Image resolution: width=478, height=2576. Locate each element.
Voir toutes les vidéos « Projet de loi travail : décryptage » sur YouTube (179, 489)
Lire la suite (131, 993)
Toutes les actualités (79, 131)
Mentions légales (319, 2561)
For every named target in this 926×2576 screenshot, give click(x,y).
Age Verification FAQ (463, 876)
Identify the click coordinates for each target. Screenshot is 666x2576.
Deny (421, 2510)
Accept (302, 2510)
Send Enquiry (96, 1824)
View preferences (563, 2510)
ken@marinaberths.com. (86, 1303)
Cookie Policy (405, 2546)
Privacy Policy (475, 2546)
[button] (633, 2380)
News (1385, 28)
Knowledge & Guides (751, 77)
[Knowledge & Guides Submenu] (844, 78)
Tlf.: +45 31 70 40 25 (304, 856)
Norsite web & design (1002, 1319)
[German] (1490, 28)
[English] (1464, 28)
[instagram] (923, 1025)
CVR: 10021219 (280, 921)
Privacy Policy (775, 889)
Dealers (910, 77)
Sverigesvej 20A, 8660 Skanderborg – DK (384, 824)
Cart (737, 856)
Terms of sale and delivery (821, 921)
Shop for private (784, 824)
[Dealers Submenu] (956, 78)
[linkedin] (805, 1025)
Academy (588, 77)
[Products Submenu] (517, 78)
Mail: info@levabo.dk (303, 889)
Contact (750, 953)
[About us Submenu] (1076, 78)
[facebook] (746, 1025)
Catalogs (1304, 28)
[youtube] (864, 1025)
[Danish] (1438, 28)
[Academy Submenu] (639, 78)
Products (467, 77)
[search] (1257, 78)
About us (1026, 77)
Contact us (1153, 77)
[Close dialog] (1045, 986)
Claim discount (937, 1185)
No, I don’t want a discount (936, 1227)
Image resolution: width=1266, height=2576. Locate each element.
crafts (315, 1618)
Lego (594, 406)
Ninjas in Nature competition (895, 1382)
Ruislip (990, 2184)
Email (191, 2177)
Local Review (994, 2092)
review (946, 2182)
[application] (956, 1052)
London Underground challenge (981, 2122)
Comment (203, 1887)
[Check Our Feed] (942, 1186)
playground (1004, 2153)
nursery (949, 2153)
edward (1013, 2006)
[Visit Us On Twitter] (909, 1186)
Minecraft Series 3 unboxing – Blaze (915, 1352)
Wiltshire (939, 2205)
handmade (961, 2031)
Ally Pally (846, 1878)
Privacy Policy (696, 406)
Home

────────────────

* TASK
Transcribe the full listing exactly, leaving out no line.

* ANSWER TO THE PROBLEM
Image resolution: width=478, height=2576. Locate each element.
Voir toutes les vidéos « Projet de loi travail : décryptage » sur YouTube (179, 489)
Lire la suite (131, 993)
Toutes les actualités (79, 131)
Mentions légales (319, 2561)
For every named target in this 926×2576 screenshot, give click(x,y).
Age Verification FAQ (463, 876)
Identify the click coordinates for each target. Screenshot is 666x2576.
Deny (421, 2510)
Accept (302, 2510)
Send Enquiry (96, 1824)
View preferences (563, 2510)
ken@marinaberths.com. (86, 1303)
Cookie Policy (405, 2546)
Privacy Policy (475, 2546)
[button] (633, 2380)
News (1385, 28)
Knowledge & Guides (751, 77)
[Knowledge & Guides Submenu] (844, 78)
Tlf.: +45 31 70 40 25 (304, 856)
Norsite web & design (1002, 1319)
[German] (1490, 28)
[English] (1464, 28)
[instagram] (923, 1025)
CVR: 10021219 (280, 921)
Privacy Policy (775, 889)
Dealers (910, 77)
Sverigesvej 20A, 8660 Skanderborg – DK (384, 824)
Cart (737, 856)
Terms of sale and delivery (821, 921)
Shop for private (784, 824)
[Dealers Submenu] (956, 78)
[linkedin] (805, 1025)
Academy (588, 77)
[Products Submenu] (517, 78)
Mail: info@levabo.dk (303, 889)
Contact (750, 953)
[About us Submenu] (1076, 78)
[facebook] (746, 1025)
Catalogs (1304, 28)
[youtube] (864, 1025)
[Danish] (1438, 28)
[Academy Submenu] (639, 78)
Products (467, 77)
[search] (1257, 78)
About us (1026, 77)
Contact us (1153, 77)
[Close dialog] (1045, 986)
Claim discount (937, 1185)
No, I don’t want a discount (936, 1227)
Image resolution: width=1266, height=2576. Locate each element.
crafts (315, 1618)
Lego (594, 406)
Ninjas in Nature competition (895, 1382)
Ruislip (990, 2184)
Email (191, 2177)
Local Review (994, 2092)
review (946, 2182)
[application] (956, 1052)
London Underground challenge (981, 2122)
Comment (203, 1887)
[Check Our Feed] (942, 1186)
playground (1004, 2153)
nursery (949, 2153)
edward (1013, 2006)
[Visit Us On Twitter] (909, 1186)
Minecraft Series 3 unboxing – Blaze (915, 1352)
Wiltshire (939, 2205)
handmade (961, 2031)
Ally Pally (846, 1878)
Privacy Policy (696, 406)
Home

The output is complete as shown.